Marshall doesn’t know if the murder case was solved; his concern was the unclaimed property.
“When I contacted him about his mom’s estate, he was furious,” says Marshall. “I didn’t believe his story at first, but then the documents start coming in, and his brother had been killed, found in a van up in the woods.”
Anyway, the man got $100,000 from the estate.
Then there was a woman who was owed $300,000. People open up to Marshall when he tells them such news.
“She told me she had a brain a tumor and six months to live,” he says. “I told her, get this out of the state funds, make sure the money goes where it needs to be. Otherwise, when the time comes, they’ll open up a probate.”
Because of the time involved in tracking down people, Marshall looks for those owed $10,000 or more, but if asked, he’ll do smaller amounts. He tries to look for claims in all of the state’s 39 counties.

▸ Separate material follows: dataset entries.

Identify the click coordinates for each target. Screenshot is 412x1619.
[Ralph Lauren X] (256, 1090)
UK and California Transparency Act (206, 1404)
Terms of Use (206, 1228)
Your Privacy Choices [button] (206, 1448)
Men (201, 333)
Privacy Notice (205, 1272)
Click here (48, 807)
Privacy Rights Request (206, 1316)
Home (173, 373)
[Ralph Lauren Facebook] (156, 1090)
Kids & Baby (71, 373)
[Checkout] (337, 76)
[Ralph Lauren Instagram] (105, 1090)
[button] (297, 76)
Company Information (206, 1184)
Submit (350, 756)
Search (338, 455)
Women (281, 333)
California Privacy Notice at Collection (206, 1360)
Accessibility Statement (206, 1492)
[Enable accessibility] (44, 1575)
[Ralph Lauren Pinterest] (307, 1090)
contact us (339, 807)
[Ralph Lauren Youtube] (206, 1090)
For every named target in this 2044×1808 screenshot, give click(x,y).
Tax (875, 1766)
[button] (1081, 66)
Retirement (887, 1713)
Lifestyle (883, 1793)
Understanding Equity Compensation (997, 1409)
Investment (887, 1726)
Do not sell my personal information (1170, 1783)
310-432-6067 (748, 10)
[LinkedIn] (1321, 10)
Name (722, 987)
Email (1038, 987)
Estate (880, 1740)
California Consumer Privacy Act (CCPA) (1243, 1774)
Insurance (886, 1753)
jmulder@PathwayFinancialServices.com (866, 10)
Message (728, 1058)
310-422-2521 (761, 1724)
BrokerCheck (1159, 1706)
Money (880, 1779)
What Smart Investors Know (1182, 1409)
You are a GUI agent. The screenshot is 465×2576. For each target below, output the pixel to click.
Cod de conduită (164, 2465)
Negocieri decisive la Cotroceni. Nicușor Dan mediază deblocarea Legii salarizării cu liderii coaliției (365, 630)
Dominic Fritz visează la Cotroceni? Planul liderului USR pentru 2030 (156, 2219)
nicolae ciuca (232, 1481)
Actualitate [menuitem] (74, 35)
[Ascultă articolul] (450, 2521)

Marshall understands the wariness of people who are told they have money coming to them.
He says you can email him at FrankM@DOR.WA.GOV.
You can also call the state’s unclaimed property division at 1-800-435-2429 or360-534-1502 and ask for him.
Marshall will never ask for your credit-card information or any payment of any kind.
Marshall figures on retiring in maybe a year and a half. All in all, it’s been a pretty good career.
He says, “I feel very lucky, blessed and fortunate to do the work I do.”